Un demoledor informe de la Contraloría General de la República revela que la alimentación de los niños más vulnerables está siendo saqueada. Entre retrasos en el inicio del calendario escolar y el uso indebido de regalías, el departamento y su capital enfrentan una crisis de transparencia que se extiende por todo el país.
Mientras miles de niños en el Quindío asisten a clases con la esperanza de recibir el que, para muchos, es su único plato de comida al día, los entes de control han puesto al descubierto una realidad indignante, la alimentación escolar en la región está bajo sospecha.
La situación en el departamento es crítica por dos frentes. En primer lugar, la Contraloría identificó hallazgos con presunta incidencia fiscal que suman $28.863 millones relacionados con el manejo de recursos provenientes del Sistema General de Regalías. El Quindío aparece en la lista negra junto a Nariño y Meta por deficiencias graves en todas las etapas contractuales y, lo más grave, por el incumplimiento de los lineamientos técnicos y nutricionales.
Pero el problema no es solo el manejo del dinero, sino la oportunidad del servicio.
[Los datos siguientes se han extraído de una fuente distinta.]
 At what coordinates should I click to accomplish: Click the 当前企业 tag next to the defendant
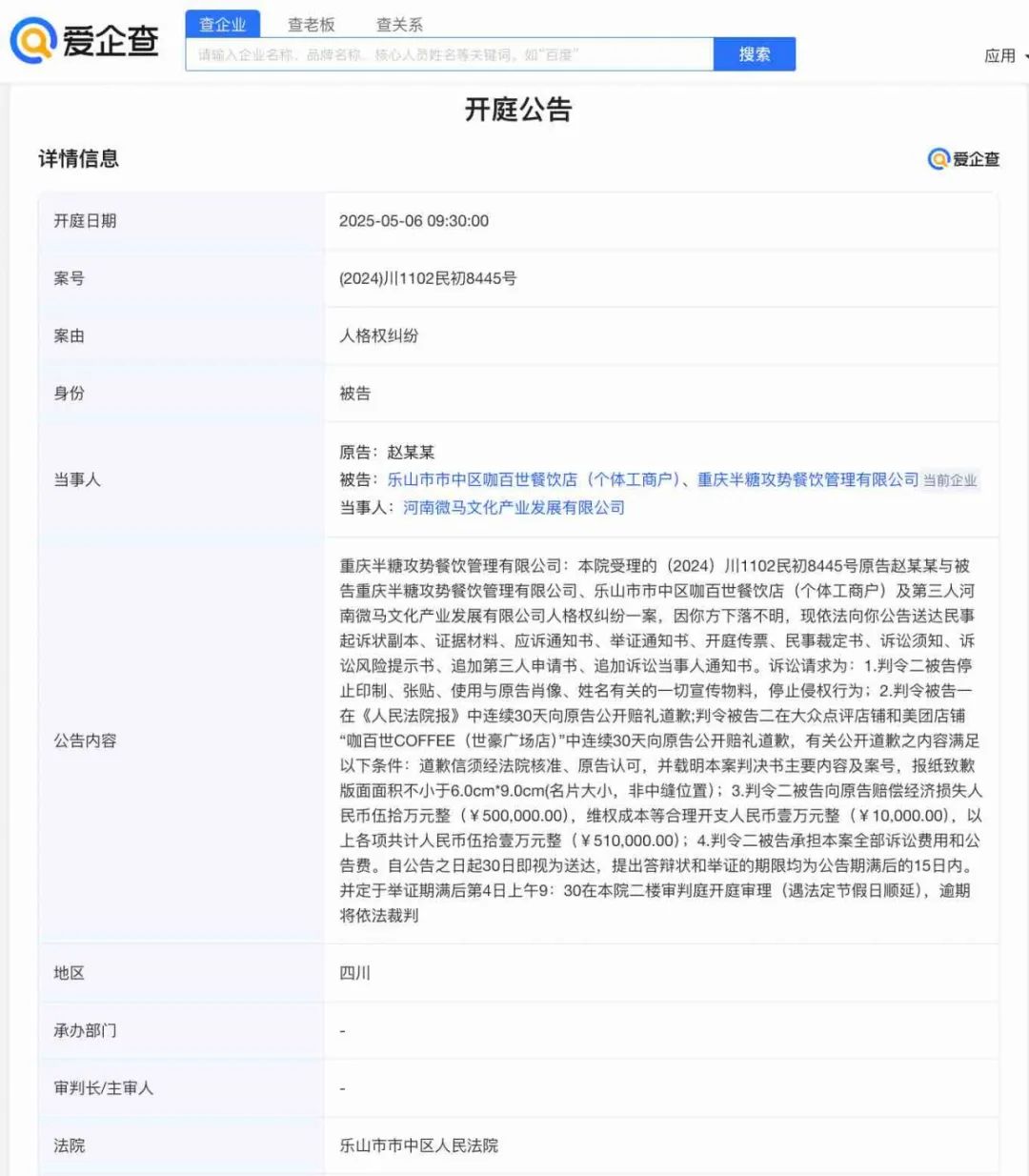coord(948,480)
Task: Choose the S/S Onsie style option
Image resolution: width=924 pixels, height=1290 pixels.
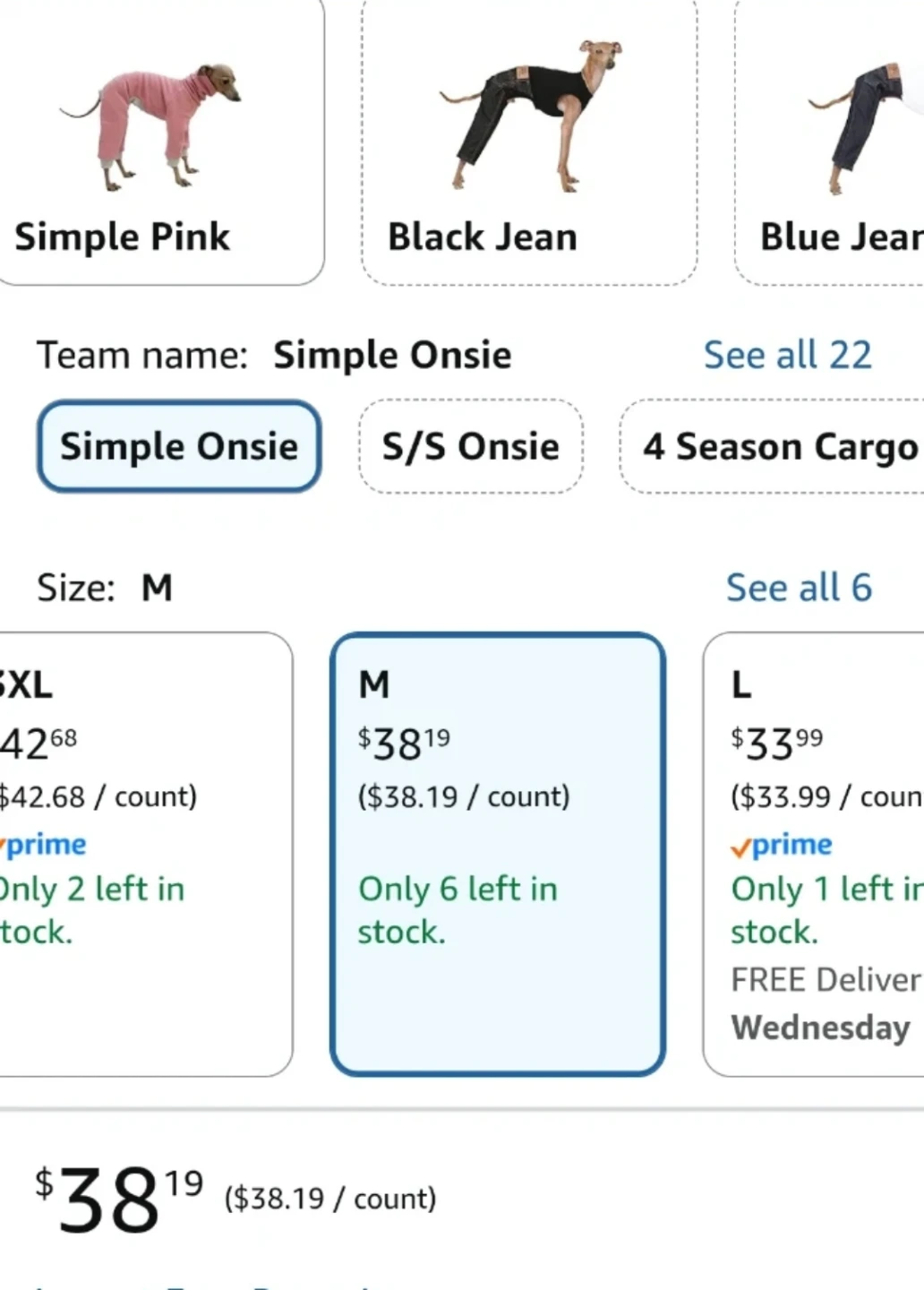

Armenia ha sido señalada como una de las ciudades donde el Programa de Alimentación Escolar (PAE) no inició a la par con el calendario escolar de 2026. Esta demora deja a miles de estudiantes en la capital quindiana desprotegidos, afectando directamente la permanencia académica y la seguridad alimentaria en los barrios más necesitados.
Al ampliar el lente hacia el resto de Colombia, la magnitud de la irregularidad es sistémica. La Contraloría ha detectado un posible detrimento patrimonial total de $53.117 millones a través de 40 actuaciones de control fiscal.
El modus operandi del desfalco se divide en sobrecostos por $18.106 millones en precios inflados. Pagos sin soporte de $2.790 millones entregados a contratistas sin pruebas de ejecución. Fallas contractuales de $2.706 millones por contratos mal diseñados o ejecutados y el incumplimiento nutricional con $649 millones en raciones que no cumplen con lo que los niños necesitan para crecer sanos.
Regiones como Centro Oriente (con Soacha a la cabeza) y departamentos como Nariño —donde se halló la irregularidad más alta por $23.549 millones— muestran que el programa se ha convertido en una estructura de costos que favorece al contratista y no al estudiante.
Más allá de los números y los términos legales como “incidencia fiscal”, la realidad es humana. En 2024, 3,9 millones de menores no tuvieron acceso efectivo al PAE. A nivel nacional, la meta de cobertura universal para 2026 sigue siendo un sueño lejano, con un déficit de 1,2 millones de niños que aún no reciben el beneficio.